Thursday, March 28, 2013

April I

Completing the March topic on Analyst Reports for 2012, here's a comment on what Gartner has to contribute. As Storage Newsletter lines out, IDC and Gartner numbers do not exactly match - which should not come as a big surprise given the complexity of the markets and the somewhat blurred lines between hardware and software revenues and how to account for them. Quote from the Gartner report: "Gartner ECB disk storage reports reflect vendor-branded hardware-only revenue, as well as hardware revenue associated with financial leases and managed services. Optional and separately priced storage software revenue and SAN infrastructure components are excluded."

Gartner also came out with a new iteration of their famous Magic Quadrant: the MQ for what they now call "General Purpose Disk Arrays".  As per their definition, those are "... designed to address shared storage requirements within a single system that can support multiple virtual or physical servers, hosted virtual desktop infrastructures, multiple databases, and applications such as, but not limited to, SAP, Microsoft Exchange and Microsoft SharePoint."
Hmm...sounds like pretty much everything on the market today.

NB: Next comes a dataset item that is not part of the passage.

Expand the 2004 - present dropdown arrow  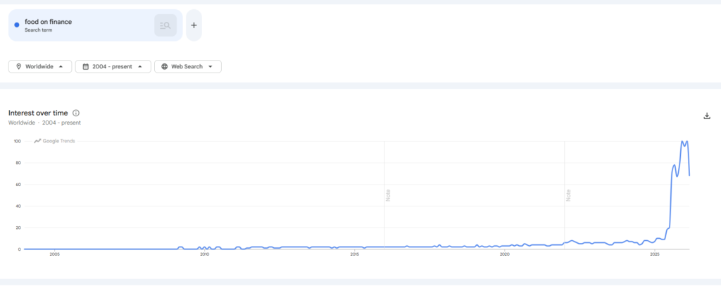click(x=140, y=67)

To no surprise, the top right quadrant is very crowded, I pretty much doubt that anybody would draw any buying decisions from the cluster of dots arranged in there:
Appliances for a different purpose are the so called PBBAs (Purpose Built Backup Appliances). IDC reports market status and trends for that segment of the market, a great summary can be found here.

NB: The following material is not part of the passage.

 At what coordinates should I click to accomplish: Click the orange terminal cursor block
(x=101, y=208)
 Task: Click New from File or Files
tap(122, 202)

More locally to where I sit, there was a press release that last week about an enhanced way of building Flash Memory demonstrated by the EPFL in Lausanne:
"A Swiss government research lab has reinvented flash memory using graphene and molybdenite in a way that should be faster, scale smaller, use less energy and yet more flexible than boring old NAND.
Molybdenite is MoS2, molybdenum disulfide, which is similar to graphite and also has a lubricating effect. Atomically it is a layer of molybdenum atoms between top and bottom layers of sulfide atoms. It is a semiconductor and can be used to create transistors."

In a kind of bold move back to basics, Brocade has announced their latest and final addition to the 16 Gbps family of Fibre Channel switches and directors, now referred to as G5: The Brocade 6520, a 96-port 2U switch.
They not only emphasize the importance of FC SANs (sic!) but also present a strategy to enable easier management integration for Cloud deployments and also comment on their plans for a future 32 Gbps product: " Brocade also is working with the OpenStack Foundation on open source software to manage FC fabrics in clouds. Brocade and some of its OEM partners plan to propose a Fibre Channel SAN Zone Management blueprint at the OpenStack Summit in April."

My take: they should have sticked to their core business which is FC instead of spending millions to try to become another CISCO. Now, at last, I think they realize where their margins and revenue are coming from and are focusing on that important segment of the business again. And FCoE? Yes, what about it? Exactly!
The official FC roadmap can be found at fibrechannel.org here!